Chapter 31 The Edge
Kier's POV
I had tried to stay away.
Gods know, I had tried.
For five years I built walls high enough to block out the scent of her, work deep enough to drown out the sound of her name. I turned Ironclad into an empire. I became the man the pack expected—the Alpha in waiting, the businessman with the city at his feet.
And still, the bond hummed beneath it all. Faint at first, then sharper each year, like a splinter working deeper into my skin. A heartbeat I couldn’t forget. A thread I couldn’t cut.
Then she walked into my boardroom.
Five years, and there she was—standing at the far end of my table, confident, polished, a stranger in human clothes and yet achingly familiar. The sight had gutted me. My wolf had surged so violently I’d nearly gone to her in front of everyone.
The scent of her. The sound of her voice. The way her eyes slid over me like I was a stranger. It was a knife twisting deeper with every second.
By the time the meeting ended, my wolf was pacing, claws scraping my ribs. She was here. She was within reach. And I couldn’t do a damn thing about it.
I told myself to wait. To think. To plan.
But by nightfall, waiting was impossible.
So I found her.
Not because of power, or control, or any claim. Because I had to. Because if I didn’t see her—if I didn’t breathe her in, even once more—I was going to tear myself apart from the inside.
I told myself I would be calm. That I would speak, not demand. That I would offer her a choice.
I believed it, right up until she opened the door.
She stood there in only a loose T-shirt, bare feet, her chestnut hair spilling down her shoulders. She smelled like warm sheets and city air and still, impossibly, like cedar smoke and rain. My heart slammed against my ribs. The bond surged so hard my knees nearly buckled.
And she looked at me like I was a stranger. Like I was an intrusion.
I told myself I just needed to see her. To breathe her in. To prove she was real and not a ghost I’d conjured from memory. I didn’t go as Alpha-in-waiting, or as Ironclad’s master. I went as a man driven half-mad by the mate bond, clinging to the one thread that had bound me through every year of her absence.
But Sable was no ghost. She was flesh and fire, standing in her doorway with fury in her eyes and walls around her heart.
And when I reached for her, she gave me nothing but rejection.
The door slammed in my face, final as a blade to the chest.
I stood there, fists trembling at my sides, my wolf howling for me to break it down, to claim what was ours. But I forced myself still, pressing my palms to the wall just to keep from moving. If I gave in, if I let instinct take me, I would destroy the one thing I swore to protect: her freedom.
So I walked away.
But her words still rang in my head, sharp and brutal. Go.
She’d meant it. Every syllable had landed like a killing blow, and though my wolf refused to understand, I had.

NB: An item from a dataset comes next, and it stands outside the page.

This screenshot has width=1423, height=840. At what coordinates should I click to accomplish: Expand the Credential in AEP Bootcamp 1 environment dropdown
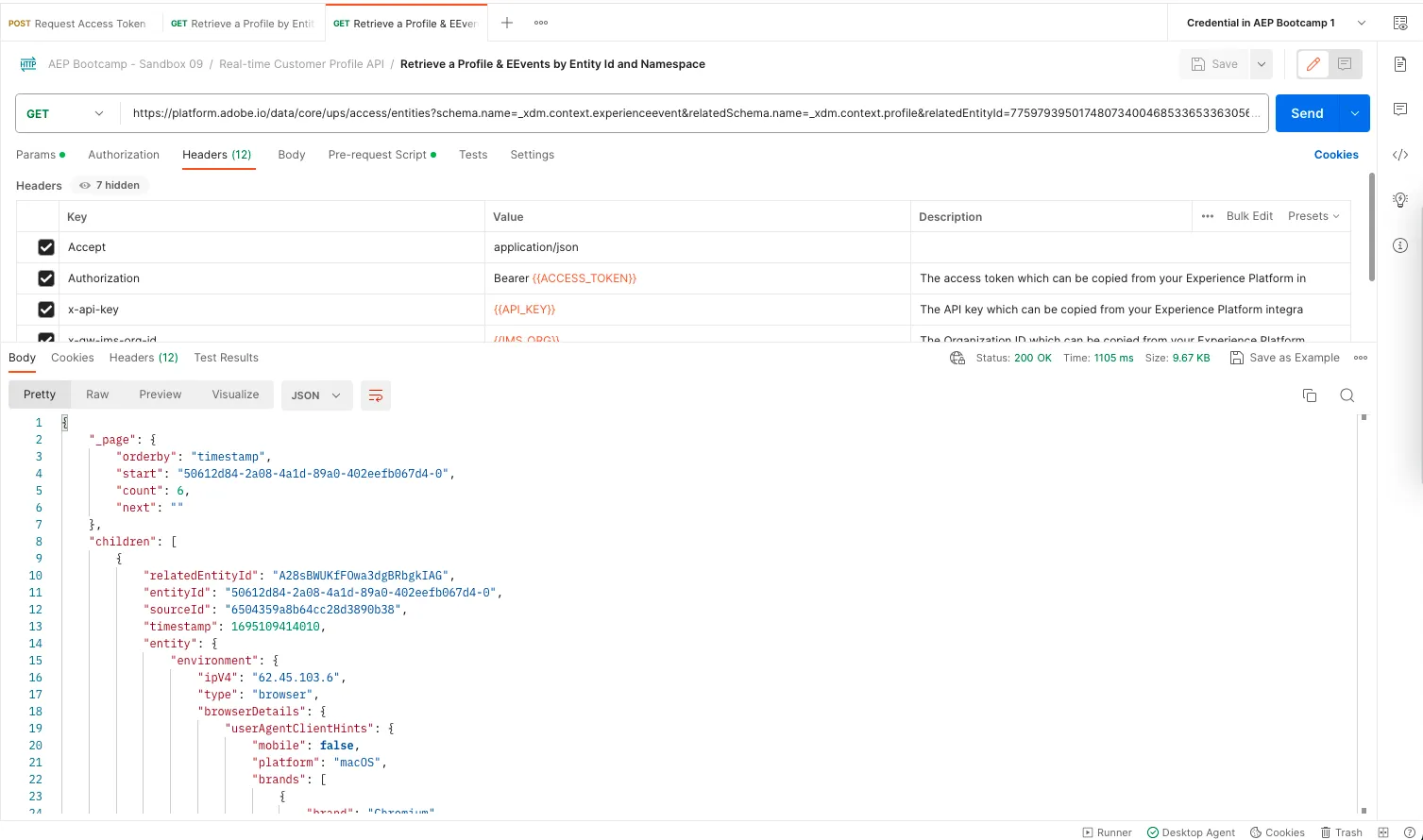pyautogui.click(x=1276, y=23)
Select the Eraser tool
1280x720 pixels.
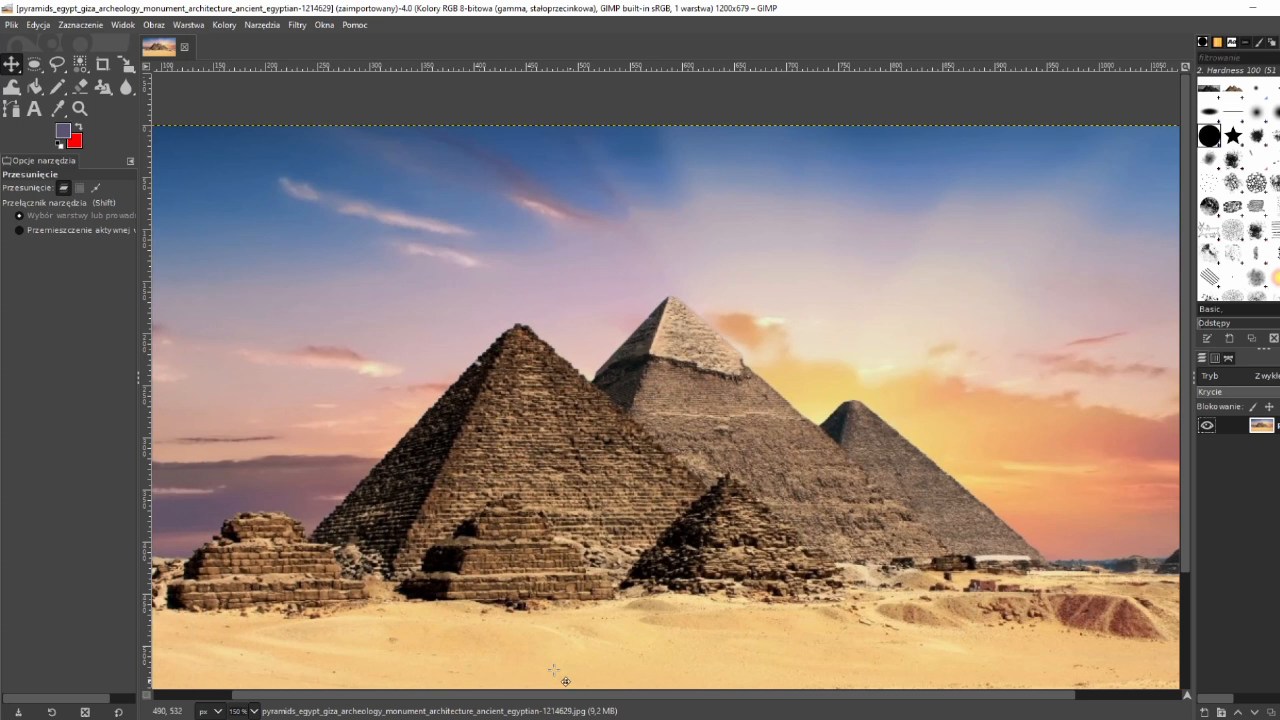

Every step down the hall felt like a death sentence, every breath a war between my wolf and my will. By the time I reached the car, my chest was a battlefield of rage and longing, my body thrumming with the mate bond’s cruel fire.
The drive back to my penthouse was a blur, the city lights streaking past like fireflies. I kept replaying the look in her eyes—the fury, the betrayal, the wall she’d built brick by brick in my absence. That look hurt worse than the rejection itself. She didn’t just want me gone. She didn’t trust me.
And gods, maybe she was right not to.
By the time I reached the penthouse, the ache had hollowed me out. I stripped off my jacket, loosened my tie, and sank into the armchair in the living room. The glass walls gave me the whole skyline, glittering and endless, but all I could see was her. Barefoot in her doorway. Fire in her voice. The bond thrumming between us, alive and cruel.
My wolf paced inside me, restless, snarling. She was near and yet impossibly far, still tethered to me but beyond reach. It was torment. Every breath of the city air felt wrong without her scent in it.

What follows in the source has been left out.